Seminar: Modern Verification for a Rust-Centric World

Speaker

Microsoft Research

Host

Anish Athalye
MIT
Abstract: Over the past several years, we have authored and verified large amounts of systems code through the Low* toolchain, which compiles a subset of F* to C. HACL*, a verified cryptographic library, is our flagship project, and compiles 100,000 lines of Low* to 80,000 lines of fast, verified C code. Parts of HACL* have made it into Python, Firefox or the Linux kernel.

However, C is no longer the target of choice. The White House, large companies (e.g. Microsoft) and the software community at large all have embraced Rust as a new, safe language that the whole community should transition to.
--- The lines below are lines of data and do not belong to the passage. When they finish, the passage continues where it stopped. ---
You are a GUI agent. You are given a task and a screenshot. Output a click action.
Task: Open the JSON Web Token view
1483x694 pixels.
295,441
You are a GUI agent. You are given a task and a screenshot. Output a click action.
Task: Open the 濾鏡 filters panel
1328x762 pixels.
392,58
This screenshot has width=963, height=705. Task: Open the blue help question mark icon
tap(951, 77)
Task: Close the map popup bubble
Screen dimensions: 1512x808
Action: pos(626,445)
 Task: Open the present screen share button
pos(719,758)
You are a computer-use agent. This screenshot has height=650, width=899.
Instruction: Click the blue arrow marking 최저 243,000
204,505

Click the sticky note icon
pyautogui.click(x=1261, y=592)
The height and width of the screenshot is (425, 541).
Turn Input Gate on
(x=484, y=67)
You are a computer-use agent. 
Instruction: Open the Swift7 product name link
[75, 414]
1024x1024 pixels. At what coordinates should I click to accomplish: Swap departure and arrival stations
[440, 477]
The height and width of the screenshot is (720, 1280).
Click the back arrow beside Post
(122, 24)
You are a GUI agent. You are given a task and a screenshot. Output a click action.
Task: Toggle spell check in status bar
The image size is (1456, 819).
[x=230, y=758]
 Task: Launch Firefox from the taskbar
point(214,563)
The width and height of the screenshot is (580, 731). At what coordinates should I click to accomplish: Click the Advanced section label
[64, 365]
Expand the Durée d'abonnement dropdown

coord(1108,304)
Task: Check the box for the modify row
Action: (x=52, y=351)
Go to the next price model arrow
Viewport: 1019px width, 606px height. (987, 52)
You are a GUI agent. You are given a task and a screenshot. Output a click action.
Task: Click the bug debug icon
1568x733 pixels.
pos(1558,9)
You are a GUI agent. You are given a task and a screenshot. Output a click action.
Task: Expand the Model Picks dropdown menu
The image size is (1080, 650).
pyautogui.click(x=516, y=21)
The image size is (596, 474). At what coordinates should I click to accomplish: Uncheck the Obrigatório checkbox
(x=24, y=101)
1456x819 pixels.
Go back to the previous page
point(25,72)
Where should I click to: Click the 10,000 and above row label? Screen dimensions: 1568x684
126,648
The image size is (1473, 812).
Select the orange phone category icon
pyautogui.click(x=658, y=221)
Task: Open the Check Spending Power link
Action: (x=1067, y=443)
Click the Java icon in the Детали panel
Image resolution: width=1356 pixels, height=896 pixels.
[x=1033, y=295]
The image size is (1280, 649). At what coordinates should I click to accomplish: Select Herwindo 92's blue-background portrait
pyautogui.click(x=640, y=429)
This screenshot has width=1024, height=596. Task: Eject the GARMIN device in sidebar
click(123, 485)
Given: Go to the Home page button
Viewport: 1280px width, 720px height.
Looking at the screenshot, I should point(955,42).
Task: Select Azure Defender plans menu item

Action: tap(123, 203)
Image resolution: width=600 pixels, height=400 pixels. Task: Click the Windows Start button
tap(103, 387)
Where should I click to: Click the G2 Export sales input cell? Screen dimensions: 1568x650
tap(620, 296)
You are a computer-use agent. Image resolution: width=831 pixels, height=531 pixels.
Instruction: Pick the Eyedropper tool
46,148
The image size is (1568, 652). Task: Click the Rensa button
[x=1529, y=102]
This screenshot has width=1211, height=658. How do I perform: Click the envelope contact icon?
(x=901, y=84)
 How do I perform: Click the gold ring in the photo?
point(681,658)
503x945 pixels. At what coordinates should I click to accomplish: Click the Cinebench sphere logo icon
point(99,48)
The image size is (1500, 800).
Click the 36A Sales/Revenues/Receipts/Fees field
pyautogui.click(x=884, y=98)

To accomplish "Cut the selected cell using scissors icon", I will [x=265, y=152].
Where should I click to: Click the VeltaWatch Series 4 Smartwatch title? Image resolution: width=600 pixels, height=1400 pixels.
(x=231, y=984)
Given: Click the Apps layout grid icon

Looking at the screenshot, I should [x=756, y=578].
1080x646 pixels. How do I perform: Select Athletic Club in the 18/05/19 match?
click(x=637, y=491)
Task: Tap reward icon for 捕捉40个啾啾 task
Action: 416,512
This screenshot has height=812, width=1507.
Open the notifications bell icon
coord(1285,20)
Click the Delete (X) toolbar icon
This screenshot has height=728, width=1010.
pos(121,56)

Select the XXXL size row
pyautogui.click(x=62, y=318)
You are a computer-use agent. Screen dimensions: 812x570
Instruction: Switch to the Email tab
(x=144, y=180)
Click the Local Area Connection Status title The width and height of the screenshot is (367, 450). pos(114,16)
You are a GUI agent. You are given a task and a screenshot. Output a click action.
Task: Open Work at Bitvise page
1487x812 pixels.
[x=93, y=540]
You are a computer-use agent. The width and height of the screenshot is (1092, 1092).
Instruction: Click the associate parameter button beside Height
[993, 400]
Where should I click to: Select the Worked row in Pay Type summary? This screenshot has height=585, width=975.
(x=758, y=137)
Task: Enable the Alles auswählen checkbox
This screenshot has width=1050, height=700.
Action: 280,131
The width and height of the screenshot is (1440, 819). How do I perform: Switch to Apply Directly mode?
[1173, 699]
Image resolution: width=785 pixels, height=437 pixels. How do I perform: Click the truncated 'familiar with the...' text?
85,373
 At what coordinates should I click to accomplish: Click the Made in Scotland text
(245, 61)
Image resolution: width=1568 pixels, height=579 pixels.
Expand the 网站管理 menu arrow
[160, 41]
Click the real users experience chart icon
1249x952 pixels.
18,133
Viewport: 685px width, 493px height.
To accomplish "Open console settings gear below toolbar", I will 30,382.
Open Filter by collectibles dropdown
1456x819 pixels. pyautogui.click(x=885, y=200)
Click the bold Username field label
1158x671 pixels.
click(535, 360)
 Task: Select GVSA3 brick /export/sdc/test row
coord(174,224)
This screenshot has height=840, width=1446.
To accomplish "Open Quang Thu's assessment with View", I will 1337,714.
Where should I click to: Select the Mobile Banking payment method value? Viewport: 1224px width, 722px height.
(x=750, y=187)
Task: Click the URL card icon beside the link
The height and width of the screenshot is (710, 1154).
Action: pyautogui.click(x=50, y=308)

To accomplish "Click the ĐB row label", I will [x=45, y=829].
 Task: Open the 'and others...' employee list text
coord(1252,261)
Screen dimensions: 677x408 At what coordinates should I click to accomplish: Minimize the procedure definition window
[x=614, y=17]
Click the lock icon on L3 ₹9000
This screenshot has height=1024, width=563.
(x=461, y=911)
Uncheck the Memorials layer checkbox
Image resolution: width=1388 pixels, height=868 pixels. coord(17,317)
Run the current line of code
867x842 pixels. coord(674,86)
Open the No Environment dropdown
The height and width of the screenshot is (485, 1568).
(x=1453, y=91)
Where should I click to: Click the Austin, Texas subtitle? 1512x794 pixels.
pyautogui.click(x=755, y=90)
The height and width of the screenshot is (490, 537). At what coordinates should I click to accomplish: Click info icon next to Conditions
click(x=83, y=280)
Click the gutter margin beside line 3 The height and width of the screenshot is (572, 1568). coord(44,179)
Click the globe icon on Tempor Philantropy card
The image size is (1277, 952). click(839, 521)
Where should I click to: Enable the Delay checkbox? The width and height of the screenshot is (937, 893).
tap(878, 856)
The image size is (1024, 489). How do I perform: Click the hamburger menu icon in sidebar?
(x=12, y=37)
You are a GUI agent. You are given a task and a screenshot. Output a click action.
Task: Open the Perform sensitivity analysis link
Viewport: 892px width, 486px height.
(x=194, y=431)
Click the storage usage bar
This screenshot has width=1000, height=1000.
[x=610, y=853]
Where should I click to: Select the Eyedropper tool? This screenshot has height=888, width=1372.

In that new Rusty world, how does one modernize our verification tools to leverage this new ecosystem?

In this talk, I will describe three evolutions of our toolchain that bring us into the new Rust-centric world.

• A new Low* -> Rust transition pipeline allows us to compile existing code, such as HACL*, directly to Rust. This allows us to avoid rewriting old code.
• A new verification toolchain, Aeneas, takes unsafe-free Rust programs and converts them to a pure equivalent, that can then be reasoned upon in various theorem provers, such as F*, Lean, or Coq. This is our new way of verifying Rust programs and allows us to author fresh code directly in Rust.
• A new compiler from Rust to C provides a backwards-compatibility story for the transition period where new verified software is authored in Rust directly, but engineering constraints preclude immediate adoption of the Rust toolchain.